By GORDON McLAUCHLAN
A campaign has been unleashed to complain about complaining, and to be negative about negativity, and I object to these muddy generalisations.
The Dean of Christchurch Cathedral, John Bluck, has written a book about it called Killing us Softly, Challenging the Kiwi Culture of Complaint. I don't know about softly but there's certainly a touch of the Chinese water torture about a book that's meant to be popular but is without vivacity, wit or whimsy.
And Chris Laidlaw prattled on about the need for more passivity, more adulation for the successful, on National Radio last Sunday.
Bluck does acknowledge that Kiwis were lied to and cheated by successive governments for near enough to two decades but he doesn't seem to think that's enough to launch a complaining society.
I do. We were told to sit quietly while the playing field was levelled, reassured that such economic landscaping would eventually make us a fit and fecund society with riches for the humblest. Rubbish, as it turned out.
And think of this. You're earning $10 an hour at some menial task and you go for a rise to, say, $11 an hour. No go. But the CEO gets a $40,000 a year rise and the company's losing ground. Do you get negative? You betcha!
Lately we've seen a CEO who earned a quarter of a million dollars a year for exercising great managerial judgment end her career in a bonfire of the vanities, an explosion of bad judgment. How do you think they feel about that at the bottom of the food chain?
That's how we got from she'll be right to chronic complaining in one generation.
Then there's this old carthorse platitude about the Tall Poppy Syndrome, the whinge so frequently on the lips of the famous. (Funny that). Well, what about Britain where they not only chop the poppies down but grind them into the dirt. The newspapers there don't wait for celebrities to make fools of themselves, they set baited lines to catch people like Mark Todd and Sophie Whatshername, the Countess of Wessex.
Chris Laidlaw has been sucked in by this nonsense, berating us on the radio about not having enough unselective regard for the successful. He wants us to be stupidly indiscriminate. For example, we are nagged to love entrepreneurs. Well, there are entrepreneurs and entrepreneurs. I'm a fan of Stephen Tindall and Dick Hubbard - clever, energetic men, successful and each with a social conscience and a sense of community. Some other businessmen I admire haven't been all that successful but they've given it a go. But what about corporate bandits, of whom we've had our share?

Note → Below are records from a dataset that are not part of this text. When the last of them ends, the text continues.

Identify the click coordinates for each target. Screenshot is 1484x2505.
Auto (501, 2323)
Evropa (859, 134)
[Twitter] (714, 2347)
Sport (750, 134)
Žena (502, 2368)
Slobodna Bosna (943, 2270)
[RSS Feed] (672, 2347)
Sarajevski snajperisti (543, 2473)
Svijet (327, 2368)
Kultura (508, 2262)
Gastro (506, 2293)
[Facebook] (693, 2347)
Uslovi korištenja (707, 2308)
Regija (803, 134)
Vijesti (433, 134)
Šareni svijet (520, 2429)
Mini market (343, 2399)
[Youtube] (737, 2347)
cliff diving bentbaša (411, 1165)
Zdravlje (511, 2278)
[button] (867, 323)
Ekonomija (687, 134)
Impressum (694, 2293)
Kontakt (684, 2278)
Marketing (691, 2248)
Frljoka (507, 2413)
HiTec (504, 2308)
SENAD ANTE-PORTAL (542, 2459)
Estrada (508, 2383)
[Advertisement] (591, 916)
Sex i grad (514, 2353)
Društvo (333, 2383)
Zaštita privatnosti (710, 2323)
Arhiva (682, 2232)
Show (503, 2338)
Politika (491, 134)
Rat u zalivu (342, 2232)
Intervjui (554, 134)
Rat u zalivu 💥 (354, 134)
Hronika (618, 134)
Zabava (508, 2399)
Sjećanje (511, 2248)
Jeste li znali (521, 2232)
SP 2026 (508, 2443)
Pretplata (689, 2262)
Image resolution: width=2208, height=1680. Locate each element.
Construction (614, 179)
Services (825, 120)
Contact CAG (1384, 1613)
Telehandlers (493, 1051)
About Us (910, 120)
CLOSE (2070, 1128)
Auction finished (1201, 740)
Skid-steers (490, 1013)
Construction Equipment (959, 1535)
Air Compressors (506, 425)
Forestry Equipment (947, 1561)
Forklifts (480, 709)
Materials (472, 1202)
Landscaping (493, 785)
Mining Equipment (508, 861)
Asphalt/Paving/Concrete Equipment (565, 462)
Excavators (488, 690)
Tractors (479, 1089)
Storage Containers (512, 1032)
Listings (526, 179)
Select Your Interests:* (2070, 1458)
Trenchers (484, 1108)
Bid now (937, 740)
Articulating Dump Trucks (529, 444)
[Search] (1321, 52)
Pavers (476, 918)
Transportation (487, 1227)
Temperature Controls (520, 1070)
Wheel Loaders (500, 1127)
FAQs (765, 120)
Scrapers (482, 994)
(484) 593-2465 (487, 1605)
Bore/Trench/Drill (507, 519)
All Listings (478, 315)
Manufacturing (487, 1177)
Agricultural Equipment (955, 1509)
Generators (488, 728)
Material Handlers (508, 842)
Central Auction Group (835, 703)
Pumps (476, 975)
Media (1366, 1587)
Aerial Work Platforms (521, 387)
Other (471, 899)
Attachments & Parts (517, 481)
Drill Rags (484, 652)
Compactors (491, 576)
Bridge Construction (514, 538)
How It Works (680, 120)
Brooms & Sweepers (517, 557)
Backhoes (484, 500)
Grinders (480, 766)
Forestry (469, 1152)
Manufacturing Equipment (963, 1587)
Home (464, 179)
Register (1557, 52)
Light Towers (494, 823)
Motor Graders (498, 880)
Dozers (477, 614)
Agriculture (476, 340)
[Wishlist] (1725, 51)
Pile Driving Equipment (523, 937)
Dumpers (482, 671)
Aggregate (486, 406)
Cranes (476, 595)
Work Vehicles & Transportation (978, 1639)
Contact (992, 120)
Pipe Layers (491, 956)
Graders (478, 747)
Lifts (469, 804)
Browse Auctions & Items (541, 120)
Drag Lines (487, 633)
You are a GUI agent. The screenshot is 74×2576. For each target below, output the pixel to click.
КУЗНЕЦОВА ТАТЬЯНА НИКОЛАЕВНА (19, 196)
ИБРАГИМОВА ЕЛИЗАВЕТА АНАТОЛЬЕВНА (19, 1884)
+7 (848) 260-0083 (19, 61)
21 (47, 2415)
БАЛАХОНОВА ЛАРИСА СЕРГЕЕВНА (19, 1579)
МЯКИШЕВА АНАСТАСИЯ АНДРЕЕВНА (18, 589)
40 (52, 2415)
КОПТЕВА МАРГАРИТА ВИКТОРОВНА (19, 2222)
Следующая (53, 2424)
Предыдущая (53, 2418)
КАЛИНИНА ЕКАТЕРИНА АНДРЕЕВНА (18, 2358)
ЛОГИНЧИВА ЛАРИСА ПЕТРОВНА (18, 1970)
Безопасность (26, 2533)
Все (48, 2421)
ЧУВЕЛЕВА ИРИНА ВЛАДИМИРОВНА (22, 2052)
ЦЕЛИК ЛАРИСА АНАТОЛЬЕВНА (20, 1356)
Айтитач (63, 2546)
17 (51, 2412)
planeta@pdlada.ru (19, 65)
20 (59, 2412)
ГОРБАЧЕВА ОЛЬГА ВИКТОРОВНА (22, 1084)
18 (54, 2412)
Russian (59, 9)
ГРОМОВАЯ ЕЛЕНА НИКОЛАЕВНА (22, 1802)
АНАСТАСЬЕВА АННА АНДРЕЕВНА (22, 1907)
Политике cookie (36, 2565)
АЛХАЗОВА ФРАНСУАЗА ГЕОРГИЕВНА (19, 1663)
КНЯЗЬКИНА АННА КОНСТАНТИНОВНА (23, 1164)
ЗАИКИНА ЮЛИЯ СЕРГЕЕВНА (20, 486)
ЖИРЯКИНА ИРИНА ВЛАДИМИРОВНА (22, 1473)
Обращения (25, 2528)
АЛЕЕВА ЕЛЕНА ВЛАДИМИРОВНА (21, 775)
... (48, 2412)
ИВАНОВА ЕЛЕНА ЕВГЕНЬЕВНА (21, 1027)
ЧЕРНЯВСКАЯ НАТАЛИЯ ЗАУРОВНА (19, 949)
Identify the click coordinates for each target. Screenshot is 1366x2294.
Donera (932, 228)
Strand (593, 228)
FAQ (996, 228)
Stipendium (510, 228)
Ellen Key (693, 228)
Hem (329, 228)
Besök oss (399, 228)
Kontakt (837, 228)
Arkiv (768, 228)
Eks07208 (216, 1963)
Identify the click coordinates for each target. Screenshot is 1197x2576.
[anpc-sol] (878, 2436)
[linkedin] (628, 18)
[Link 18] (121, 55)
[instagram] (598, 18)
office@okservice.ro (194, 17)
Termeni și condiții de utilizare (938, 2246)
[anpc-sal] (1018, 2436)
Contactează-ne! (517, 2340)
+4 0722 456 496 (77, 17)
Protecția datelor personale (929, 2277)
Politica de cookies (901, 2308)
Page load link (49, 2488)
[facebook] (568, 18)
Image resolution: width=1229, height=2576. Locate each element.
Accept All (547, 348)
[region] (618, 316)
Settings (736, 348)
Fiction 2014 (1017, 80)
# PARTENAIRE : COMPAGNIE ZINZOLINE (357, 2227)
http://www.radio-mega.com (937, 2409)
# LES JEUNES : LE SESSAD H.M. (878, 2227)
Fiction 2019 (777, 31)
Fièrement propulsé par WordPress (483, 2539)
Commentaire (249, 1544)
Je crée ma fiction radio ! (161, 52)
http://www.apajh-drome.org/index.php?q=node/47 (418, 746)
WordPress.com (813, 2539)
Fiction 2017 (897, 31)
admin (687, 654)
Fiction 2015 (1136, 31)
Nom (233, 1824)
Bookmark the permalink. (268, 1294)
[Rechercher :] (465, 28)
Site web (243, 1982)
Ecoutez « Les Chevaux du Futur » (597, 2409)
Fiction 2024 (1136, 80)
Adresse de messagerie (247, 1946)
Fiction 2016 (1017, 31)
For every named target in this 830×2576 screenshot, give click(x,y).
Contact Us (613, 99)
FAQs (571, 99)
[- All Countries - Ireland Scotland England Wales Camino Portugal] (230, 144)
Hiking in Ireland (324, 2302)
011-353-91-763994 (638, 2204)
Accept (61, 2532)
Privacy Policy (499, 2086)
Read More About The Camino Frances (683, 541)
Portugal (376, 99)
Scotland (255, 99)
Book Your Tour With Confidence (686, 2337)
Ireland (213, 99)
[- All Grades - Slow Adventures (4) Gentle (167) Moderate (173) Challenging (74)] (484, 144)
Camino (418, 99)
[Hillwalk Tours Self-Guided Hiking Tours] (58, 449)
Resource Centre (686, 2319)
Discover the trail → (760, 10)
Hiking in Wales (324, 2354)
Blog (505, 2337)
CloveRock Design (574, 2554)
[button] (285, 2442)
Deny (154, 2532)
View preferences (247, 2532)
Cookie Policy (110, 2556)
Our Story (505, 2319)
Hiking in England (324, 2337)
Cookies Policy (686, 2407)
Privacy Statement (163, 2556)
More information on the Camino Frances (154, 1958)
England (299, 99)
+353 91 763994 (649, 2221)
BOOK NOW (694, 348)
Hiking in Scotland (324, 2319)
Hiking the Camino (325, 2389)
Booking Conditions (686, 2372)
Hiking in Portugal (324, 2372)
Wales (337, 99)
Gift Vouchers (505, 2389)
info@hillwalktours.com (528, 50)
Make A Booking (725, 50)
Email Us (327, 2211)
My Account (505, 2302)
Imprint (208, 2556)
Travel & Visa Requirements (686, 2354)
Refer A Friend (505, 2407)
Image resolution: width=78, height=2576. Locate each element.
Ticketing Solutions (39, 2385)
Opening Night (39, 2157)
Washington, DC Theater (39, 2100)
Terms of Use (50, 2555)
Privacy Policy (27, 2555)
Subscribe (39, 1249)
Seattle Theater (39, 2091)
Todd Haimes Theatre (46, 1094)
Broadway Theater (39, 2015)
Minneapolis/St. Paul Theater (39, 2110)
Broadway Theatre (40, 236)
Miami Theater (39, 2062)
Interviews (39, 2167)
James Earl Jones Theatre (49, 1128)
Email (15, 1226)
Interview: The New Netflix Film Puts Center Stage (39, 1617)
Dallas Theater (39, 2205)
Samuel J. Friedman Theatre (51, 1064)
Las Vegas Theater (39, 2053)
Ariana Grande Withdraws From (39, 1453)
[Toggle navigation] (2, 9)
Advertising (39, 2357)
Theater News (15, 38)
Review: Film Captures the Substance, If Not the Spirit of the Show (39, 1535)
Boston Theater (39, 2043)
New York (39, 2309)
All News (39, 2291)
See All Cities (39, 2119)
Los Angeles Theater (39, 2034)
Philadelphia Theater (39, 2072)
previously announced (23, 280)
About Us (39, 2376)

The kind of national self-loathing malaise Bluck and Laidlaw think is peculiar to New Zealand is probably no worse here than almost everywhere else. There is, in America, an effluence of boring books berating, as one writer put it, whiny, narcissistic, paunchy baby boomers. Half the people in the US don't bother to vote because they don't think it matters enough, and that's starting to happen in Britain as well. They've opted out. The cult of the victim is global.
New Zealanders nowadays do suffer from justified cynicism. We feel we've been so badly let down we don't believe in anyone any more, least of all ourselves. Something positive, though: we have a Prime Minister now who uses real language. She's not mealy-mouthed, does not use weasel words, is neither smarmy nor condescending. We might strongly dislike some of the things she does, but at least she appears to be straight with us. What a change that is. That's why I think she polls so well.
My biggest complaint, my most sustained negativity, against the Culture of Complaint and Laidlaw's whinge is that they till exhausted soil, lack any kind of real insight.
But all is not lost. As I finished Bluck's book I picked up a new satirical publication from Wellington called The Babylon Express. It's typographically a disaster and its design appalling. In places it's obscene and the quality of its stories very uneven; but I can forgive it all those things because in places it's outrageously, laugh-aloud funny.
I got hope, too, for the future from watching the Sports Cafe nude day report on Wednesday night. They have the Aussie touch. That's what we need more of: vulgar, volcanic, to-hell-with-it, hilarious whingeing.
Creative complaining, that's what they're up to, and good on them. Bluck and Laidlaw are just unforgivably boring.